Howdy, Stranger!

It looks like you're new here. If you want to get involved, click one of these buttons!

Supported by

What denominator does the Cohen's d use on JASP??

As I'm getting different results when calculating Cohen's d with SD Pooled as the denominator to the results JASP is giving me.
I just want to make sure I'm reporting it correctly in my write up.

Cheers,

Comments

  • I'll ask Johnny what's up. I think the issue came up before. Do you have a concrete example?
    Cheers,
    E.J.

  • Here's a couple of examples with the JASP d and the SD Pooled d (calculated using Lee Becker's website):
    M1 = 66.5 ± 72.8 M2 = 36.5 ± 30.7 JASP d = 0.84 SD Pooled d = 0.54

    M1 = 10.3 ± 14.8 M2 = 2.3 ± 4.1 JASP d = 0.54 SD Pooled d = 0.73

    As you can see, they're coming up with vastly different results, both increasing and decreasing the ES, some even changing thresholds (from moderate to large for example).

    Cheers

  • Hi Biva,
    I just ran some examples through both JASP and Lee Becker's calculator, and it seems that they provide the same output whenever the sample sizes in both groups are equal. If the sample sizes between groups differ, they indeed provide different results.
    JASP calculates Cohen's d with the following R-code:

    num <- (ns[1] - 1) * sds[1]^2 + (ns[2] - 1) * sds[2]^2
    sdPooled <- sqrt(num / (ns[1] + ns[2] - 2))
    d <- as.numeric((ms[1] - ms[2]) / sdPooled) 
    

    Whereas Lee Becker does the following:

    sdPooled <- sqrt((sds[1]^2 + sds[2]^2)/2)
    d <- as.numeric((ms[1] - ms[2]) / sdPooled) 
    

    So the latter does not weigh the standard deviations by sample size to determine the pooled standard deviation. My guess would be that Lee Becker's calculator rests on the assumption that the sample sizes are equal.
    See also here:
    https://en.wikipedia.org/wiki/Effect_size#Cohen.27s_d
    http://stackoverflow.com/questions/15436702/estimate-cohens-d-for-effect-size
    Andy Field - Discovering Statistics using SPSS

    Cheers,
    Johnny

  • Hi, thanks for the reply Johnny.
    It makes sense everything you've said, but my sample sizes are equal. I double checked to see if I'd missed any participants from the data set, but they're all there.

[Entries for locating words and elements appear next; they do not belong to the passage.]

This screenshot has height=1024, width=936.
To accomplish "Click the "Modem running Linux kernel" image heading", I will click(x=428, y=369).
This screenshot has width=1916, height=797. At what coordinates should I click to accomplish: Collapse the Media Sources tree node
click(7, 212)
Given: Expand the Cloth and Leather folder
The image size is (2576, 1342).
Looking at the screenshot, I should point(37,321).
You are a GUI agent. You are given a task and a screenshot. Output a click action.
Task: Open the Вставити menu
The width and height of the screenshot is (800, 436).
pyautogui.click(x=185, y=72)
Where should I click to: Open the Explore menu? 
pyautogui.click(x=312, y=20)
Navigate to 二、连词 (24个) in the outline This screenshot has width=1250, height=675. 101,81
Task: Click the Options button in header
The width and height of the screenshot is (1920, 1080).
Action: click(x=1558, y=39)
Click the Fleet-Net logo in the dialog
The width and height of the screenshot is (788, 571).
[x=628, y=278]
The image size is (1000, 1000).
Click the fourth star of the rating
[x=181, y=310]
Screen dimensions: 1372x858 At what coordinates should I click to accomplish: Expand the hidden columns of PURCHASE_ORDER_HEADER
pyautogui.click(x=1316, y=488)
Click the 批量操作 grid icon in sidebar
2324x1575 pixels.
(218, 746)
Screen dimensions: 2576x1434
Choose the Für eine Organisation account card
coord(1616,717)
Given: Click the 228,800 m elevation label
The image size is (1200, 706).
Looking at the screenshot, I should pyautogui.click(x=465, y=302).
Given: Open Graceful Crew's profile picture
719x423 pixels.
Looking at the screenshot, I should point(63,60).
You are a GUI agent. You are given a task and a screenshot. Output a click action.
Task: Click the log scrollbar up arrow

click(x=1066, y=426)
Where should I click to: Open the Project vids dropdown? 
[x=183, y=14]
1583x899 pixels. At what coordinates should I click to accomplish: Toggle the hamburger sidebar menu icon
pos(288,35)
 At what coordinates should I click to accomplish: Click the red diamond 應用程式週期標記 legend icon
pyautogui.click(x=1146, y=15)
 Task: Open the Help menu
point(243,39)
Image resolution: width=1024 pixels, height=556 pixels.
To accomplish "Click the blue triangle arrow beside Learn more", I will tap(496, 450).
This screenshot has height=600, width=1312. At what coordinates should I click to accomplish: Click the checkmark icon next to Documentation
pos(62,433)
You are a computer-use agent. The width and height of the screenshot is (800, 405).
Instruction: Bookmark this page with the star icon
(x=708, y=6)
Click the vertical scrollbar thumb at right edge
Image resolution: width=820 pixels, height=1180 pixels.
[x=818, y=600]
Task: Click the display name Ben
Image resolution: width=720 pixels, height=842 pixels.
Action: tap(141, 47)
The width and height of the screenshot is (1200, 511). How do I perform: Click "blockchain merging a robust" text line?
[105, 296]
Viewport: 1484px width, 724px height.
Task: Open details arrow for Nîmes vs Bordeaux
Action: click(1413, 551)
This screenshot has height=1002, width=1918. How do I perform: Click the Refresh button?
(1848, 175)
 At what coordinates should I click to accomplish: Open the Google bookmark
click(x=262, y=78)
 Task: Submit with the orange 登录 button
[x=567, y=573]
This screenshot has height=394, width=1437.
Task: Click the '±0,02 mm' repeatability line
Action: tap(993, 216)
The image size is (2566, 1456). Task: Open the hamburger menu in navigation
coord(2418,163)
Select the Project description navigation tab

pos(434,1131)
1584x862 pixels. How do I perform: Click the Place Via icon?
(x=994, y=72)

    Would it be possible to send you a Jasp file with the data set via Dropbox or something?

  • I've also just ran the following through a couple of other online calculators and they all agree with the 0.54 result:
    M1 = 66.5 ± 72.8 M2 = 36.5 ± 30.7 JASP d = 0.84 SD Pooled d = 0.54

    I obviously don't want to report incorrect results, and I'm getting concerned about the rest of my results as well at the minute.

  • Hi Biva,

    Yes, please send us your data set. You can just Email it to EJ.Wagenmakers@gmail.com and I'll forward it to Johnny.

    E.J.

  • Hi,
    that's great, I've sent them from C Kirk

    Cheers

  • Hi Biva,
    Thanks again for your help! I took a look at the JASP files you sent us. I was under the impression that you were conducting two-sample t-tests, as you reported the means and sd's for both groups. However, in the JASP files I saw that you are conducting paired samples t-tests.
    This has repercussions for the way Cohen's d is calculated. For two-sample t-tests, the formula's I described previously are used, but for paired sample tests, the following formula/code is used:

    d <- mean(c1 - c2) / sd(c1 - c2)
    

    where c1 and c2 refer to the scores of the first sample and second sample respectively, so now the denominator is the standard deviation of the difference scores (instead of the pooled standard deviation). One can also compute Cohen's d from the paired samples t-statistic:

    d <- t / sqrt(n)
    

    For instance, for your test on the variables WinSigStrLanded and LossSigStrLanded, the paired samples t-statistic equals 4.443, with n = 28. Now, 4.443/sqrt(28) = 0.84.
    See also:
    https://stats.stackexchange.com/questions/201629/cohens-d-for-dependent-sample-t-test
    http://mandeblog.blogspot.nl/2011/05/cohens-d-and-effect-size.html
    https://en.wikipedia.org/wiki/Effect_size#Cohen.27s_d (the first part of that section is about Cohen's d for two-sample t-tests, and the second part about Cohen's d for paired samples t-tests)
    Please let me know if you have any additional questions, I'd be happy to help!
    Cheers,
    Johnny

  • Ah that explains a lot! That's really helpful, thankyou!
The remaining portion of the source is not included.